38 Consequently, the General Court was fully entitled to conclude, in paragraph 74 of the judgment under appeal, on the basis moreover of the grounds set out in paragraphs 63 to 73 of that judgment, which have not been specifically challenged in the context of the present appeal, that the 2005 decision, as amended by the judgment of 13 September 2010, Trioplast Industrier v Commission (T‑40/06, EU:T:2010:388), ‘was …, in any event, enforceable following the judgments [of 6 March 2012, FLS Plast v Commission (T‑64/06, not published, EU:T:2012:102), and of 6 March 2012, FLSmidth v Commission (T‑65/06, not published, EU:T:2012:103)]’.
39 In that context, the present case must, lastly, be distinguished from that which gave rise to the judgment of 19 January 2017, Commission v Total and Elf Aquitaine (C‑351/15 P, EU:C:2017:27), in which the Court of Justice characterised a letter from the Commission demanding default interest as a challengeable act for the purposes of Article 263 TFEU.
40 In that judgment, the Court first of all recalled, citing the judgment of 6 December 2007, Commission v Ferriere Nord (C‑516/06 P, EU:C:2007:763, paragraph 29) that such letters only constitute, as a general rule, an enforcement notice, not entailing autonomous legal consequences compared with the original decision of the Commission imposing a fine and, as the case may be, default interest.
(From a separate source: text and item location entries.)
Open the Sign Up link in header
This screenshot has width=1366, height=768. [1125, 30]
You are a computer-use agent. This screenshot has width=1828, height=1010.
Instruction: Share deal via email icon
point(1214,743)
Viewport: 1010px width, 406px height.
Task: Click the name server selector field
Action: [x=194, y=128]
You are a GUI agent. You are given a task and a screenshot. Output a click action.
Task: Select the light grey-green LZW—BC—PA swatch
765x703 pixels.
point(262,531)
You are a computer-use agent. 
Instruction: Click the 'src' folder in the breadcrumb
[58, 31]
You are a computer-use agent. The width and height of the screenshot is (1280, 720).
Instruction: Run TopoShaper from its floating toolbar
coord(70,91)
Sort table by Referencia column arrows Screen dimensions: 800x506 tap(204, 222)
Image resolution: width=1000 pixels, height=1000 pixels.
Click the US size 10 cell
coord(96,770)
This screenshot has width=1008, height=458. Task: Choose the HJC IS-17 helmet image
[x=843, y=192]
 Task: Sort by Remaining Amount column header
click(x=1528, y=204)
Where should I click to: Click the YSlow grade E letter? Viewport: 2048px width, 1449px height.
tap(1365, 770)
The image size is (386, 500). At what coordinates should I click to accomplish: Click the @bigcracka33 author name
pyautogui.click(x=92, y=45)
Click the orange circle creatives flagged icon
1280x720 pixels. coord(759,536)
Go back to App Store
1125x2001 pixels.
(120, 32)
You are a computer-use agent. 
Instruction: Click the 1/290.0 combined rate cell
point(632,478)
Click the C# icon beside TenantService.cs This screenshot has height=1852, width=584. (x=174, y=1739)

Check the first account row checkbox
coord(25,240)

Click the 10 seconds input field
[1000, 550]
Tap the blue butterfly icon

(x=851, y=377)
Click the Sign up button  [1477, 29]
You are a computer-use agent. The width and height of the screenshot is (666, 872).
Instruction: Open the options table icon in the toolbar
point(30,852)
The Court, however, stated, next, that that was not the case of the letters in question in the case giving rise to the judgment of 19 January 2017, Commission v Total and Elf Aquitaine (C‑351/15 P, EU:C:2017:27), in that they demanded that the undertakings concerned pay default interest in spite of the payment in full of the original amount of the fine and, therefore, were, in fact, a modification of the pecuniary obligation for which those undertakings were liable (judgment of 19 January 2017, Commission v Total and Elf Aquitaine, C‑351/15 P, EU:C:2017:27, paragraph 48).
41 In the present case, as is apparent from paragraphs 34 to 38 above, the 2005 decision, as amended by the judgment of 13 September 2010, Trioplast Industrier v Commission (T‑40/06, EU:T:2010:388), constituted authority to execute the obligation to pay the fine and corresponding default interest, so that the letter at issue which followed it could not itself constitute an act entailing autonomous legal consequences.
42 The first ground of appeal must, therefore, be dismissed as unfounded.
The second ground of appeal, relating to the assessment of the causal link
51 It must be found that, by its second ground of appeal, the appellant, confines itself, in essence, to repeating the arguments relating to the causal link between the Commission’s decisions and actions and the damage which the appellant allegedly sustained, which it had already submitted to the General Court, including those based on facts expressly rejected by that court, without identifying precisely any error of law which the General Court might have made in examining its claim for damages.
52 Consequently, since the appellant seeks, therefore, in fact, mere re-examination of its arguments submitted to the General Court, the second ground of appeal must be rejected as inadmissible in accordance with the settled case-law referred to in paragraph 21 above.
|Order||1. Dismisses the appeal;
2. Orders Trioplast Industrier AB to pay the costs.